--- WHAT YOU ARE ASKED TO DO ---
Here are some records; copy every line that holds the word "will".

--- THE DATA ---
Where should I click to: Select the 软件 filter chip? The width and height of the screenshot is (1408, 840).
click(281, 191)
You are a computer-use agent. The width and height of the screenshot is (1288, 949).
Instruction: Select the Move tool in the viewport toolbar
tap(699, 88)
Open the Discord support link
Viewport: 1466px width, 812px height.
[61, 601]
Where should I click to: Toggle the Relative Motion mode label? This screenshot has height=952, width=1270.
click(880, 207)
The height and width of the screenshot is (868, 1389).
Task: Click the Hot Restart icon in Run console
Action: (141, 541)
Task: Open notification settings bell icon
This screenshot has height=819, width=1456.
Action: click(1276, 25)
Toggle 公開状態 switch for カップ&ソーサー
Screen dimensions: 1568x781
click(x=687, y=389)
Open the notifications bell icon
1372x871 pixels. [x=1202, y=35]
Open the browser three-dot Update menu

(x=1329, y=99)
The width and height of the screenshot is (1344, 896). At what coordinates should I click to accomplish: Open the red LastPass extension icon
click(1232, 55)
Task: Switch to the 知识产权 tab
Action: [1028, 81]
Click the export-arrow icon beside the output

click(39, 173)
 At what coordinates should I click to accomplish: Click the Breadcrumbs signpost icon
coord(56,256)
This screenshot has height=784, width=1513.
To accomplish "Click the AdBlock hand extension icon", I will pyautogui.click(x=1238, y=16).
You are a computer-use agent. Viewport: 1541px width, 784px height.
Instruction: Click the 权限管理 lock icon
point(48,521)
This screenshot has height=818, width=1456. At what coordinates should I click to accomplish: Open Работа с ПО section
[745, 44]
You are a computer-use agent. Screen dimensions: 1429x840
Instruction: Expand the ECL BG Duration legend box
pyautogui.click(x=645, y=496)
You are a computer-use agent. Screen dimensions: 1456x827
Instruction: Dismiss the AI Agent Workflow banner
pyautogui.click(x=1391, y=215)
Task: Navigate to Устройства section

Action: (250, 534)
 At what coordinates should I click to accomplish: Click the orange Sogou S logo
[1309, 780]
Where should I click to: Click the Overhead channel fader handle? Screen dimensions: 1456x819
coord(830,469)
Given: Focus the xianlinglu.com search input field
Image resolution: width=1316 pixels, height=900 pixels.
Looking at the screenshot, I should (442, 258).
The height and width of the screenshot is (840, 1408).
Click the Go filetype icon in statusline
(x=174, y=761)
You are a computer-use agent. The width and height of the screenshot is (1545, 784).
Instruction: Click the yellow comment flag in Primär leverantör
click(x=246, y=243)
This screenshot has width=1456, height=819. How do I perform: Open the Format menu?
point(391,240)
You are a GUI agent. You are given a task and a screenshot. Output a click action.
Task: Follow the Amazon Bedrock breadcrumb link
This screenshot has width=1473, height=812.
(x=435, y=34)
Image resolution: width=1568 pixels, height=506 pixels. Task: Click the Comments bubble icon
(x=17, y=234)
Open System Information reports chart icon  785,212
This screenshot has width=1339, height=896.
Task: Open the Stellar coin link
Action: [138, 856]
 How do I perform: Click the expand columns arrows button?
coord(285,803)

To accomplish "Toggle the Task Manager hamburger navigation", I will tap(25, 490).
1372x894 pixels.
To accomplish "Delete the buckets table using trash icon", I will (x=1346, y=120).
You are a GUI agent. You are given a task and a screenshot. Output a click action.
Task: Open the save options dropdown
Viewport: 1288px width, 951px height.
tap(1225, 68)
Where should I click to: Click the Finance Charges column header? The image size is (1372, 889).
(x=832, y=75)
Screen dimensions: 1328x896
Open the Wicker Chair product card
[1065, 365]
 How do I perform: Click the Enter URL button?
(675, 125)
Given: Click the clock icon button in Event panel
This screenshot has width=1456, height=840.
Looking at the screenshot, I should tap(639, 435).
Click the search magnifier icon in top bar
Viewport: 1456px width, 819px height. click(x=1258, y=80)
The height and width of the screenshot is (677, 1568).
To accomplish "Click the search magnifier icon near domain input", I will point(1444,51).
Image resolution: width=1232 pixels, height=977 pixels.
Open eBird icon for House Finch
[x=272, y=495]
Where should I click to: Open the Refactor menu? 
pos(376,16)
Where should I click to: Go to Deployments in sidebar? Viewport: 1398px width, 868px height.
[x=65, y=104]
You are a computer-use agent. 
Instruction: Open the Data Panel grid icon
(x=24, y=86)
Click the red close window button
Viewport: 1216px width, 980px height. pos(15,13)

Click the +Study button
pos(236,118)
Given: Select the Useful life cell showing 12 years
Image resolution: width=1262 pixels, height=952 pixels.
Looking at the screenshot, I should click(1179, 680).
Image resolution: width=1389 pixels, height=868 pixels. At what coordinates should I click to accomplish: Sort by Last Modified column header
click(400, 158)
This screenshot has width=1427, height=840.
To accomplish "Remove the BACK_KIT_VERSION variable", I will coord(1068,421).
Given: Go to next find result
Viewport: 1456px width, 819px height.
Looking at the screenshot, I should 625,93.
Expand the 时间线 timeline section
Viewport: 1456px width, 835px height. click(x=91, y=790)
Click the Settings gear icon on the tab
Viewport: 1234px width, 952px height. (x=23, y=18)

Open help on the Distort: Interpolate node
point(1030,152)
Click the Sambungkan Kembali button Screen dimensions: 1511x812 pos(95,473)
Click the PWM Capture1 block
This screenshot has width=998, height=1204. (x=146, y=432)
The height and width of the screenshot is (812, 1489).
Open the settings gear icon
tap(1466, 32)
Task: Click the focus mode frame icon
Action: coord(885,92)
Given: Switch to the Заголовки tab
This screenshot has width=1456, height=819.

--- OUTPUT OF THE TASK ---
To accomplish "Click the AdBlock hand extension icon", I will pyautogui.click(x=1238, y=16).
To accomplish "Toggle the Task Manager hamburger navigation", I will tap(25, 490).
To accomplish "Delete the buckets table using trash icon", I will (x=1346, y=120).
To accomplish "Click the search magnifier icon near domain input", I will point(1444,51).
To accomplish "Remove the BACK_KIT_VERSION variable", I will coord(1068,421).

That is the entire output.